*The data*
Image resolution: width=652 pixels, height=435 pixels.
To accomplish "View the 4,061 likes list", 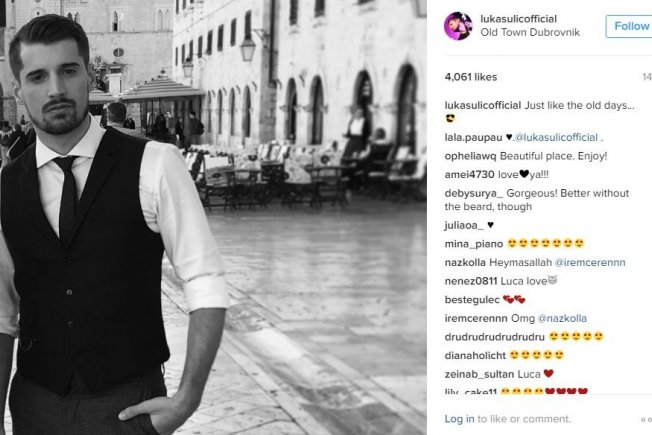I will coord(471,77).
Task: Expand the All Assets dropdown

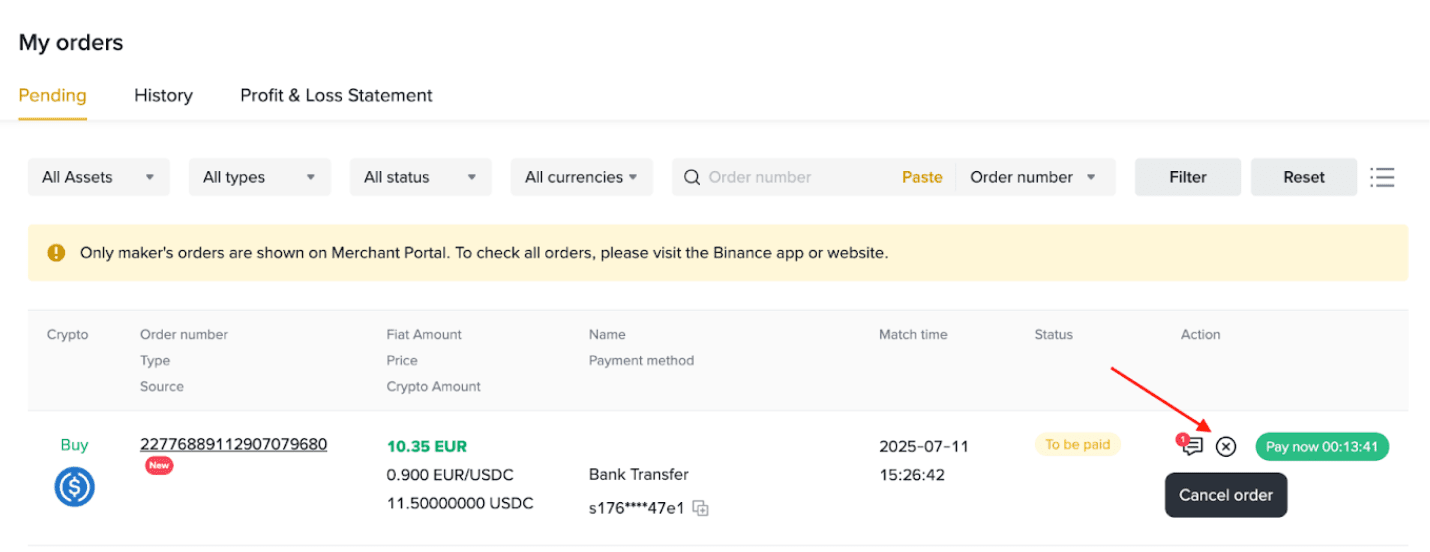Action: pyautogui.click(x=98, y=177)
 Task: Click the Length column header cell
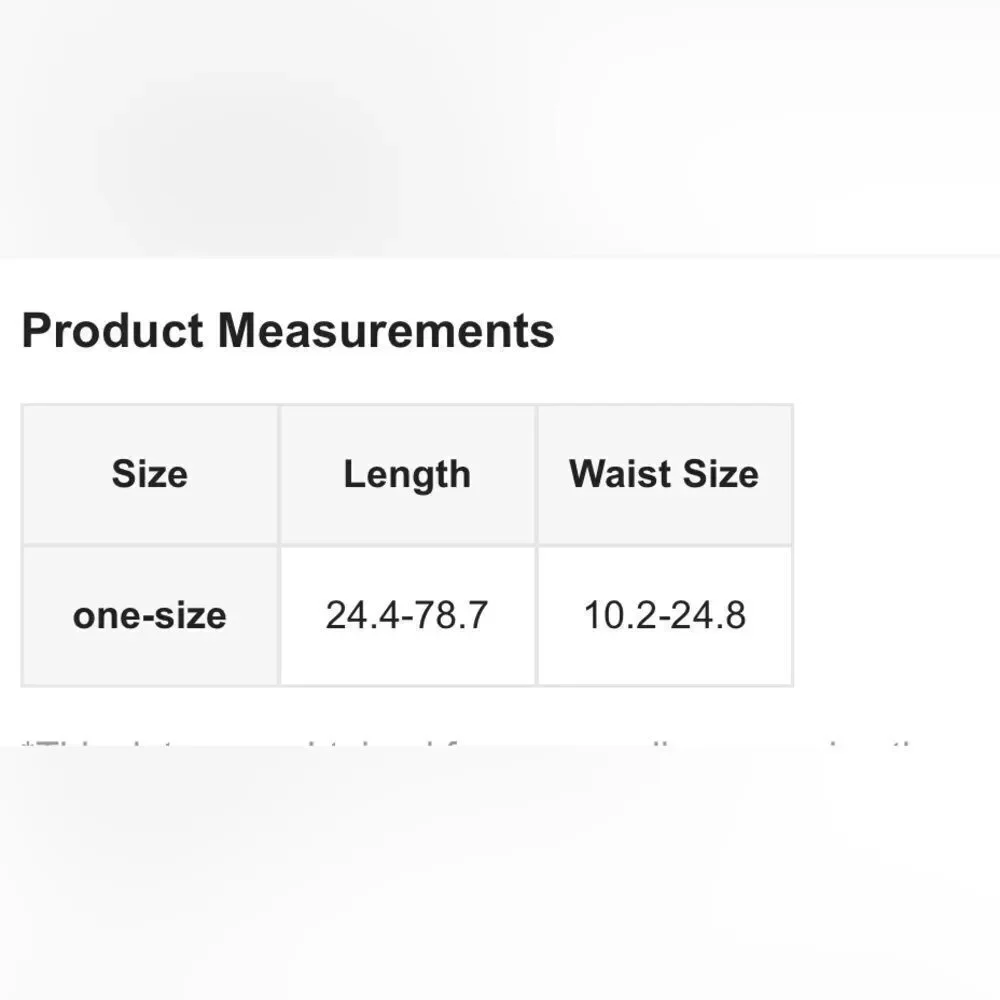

*Task goal*
Only the lines from the one containing "Task: Expand the All Assets dropdown" through the last line of the entries above, both included, belong in the answer, written out exactly; pictures do not.

*Answer box*
Task: Expand the All Assets dropdown

Action: pyautogui.click(x=98, y=177)
 Task: Click the Length column header cell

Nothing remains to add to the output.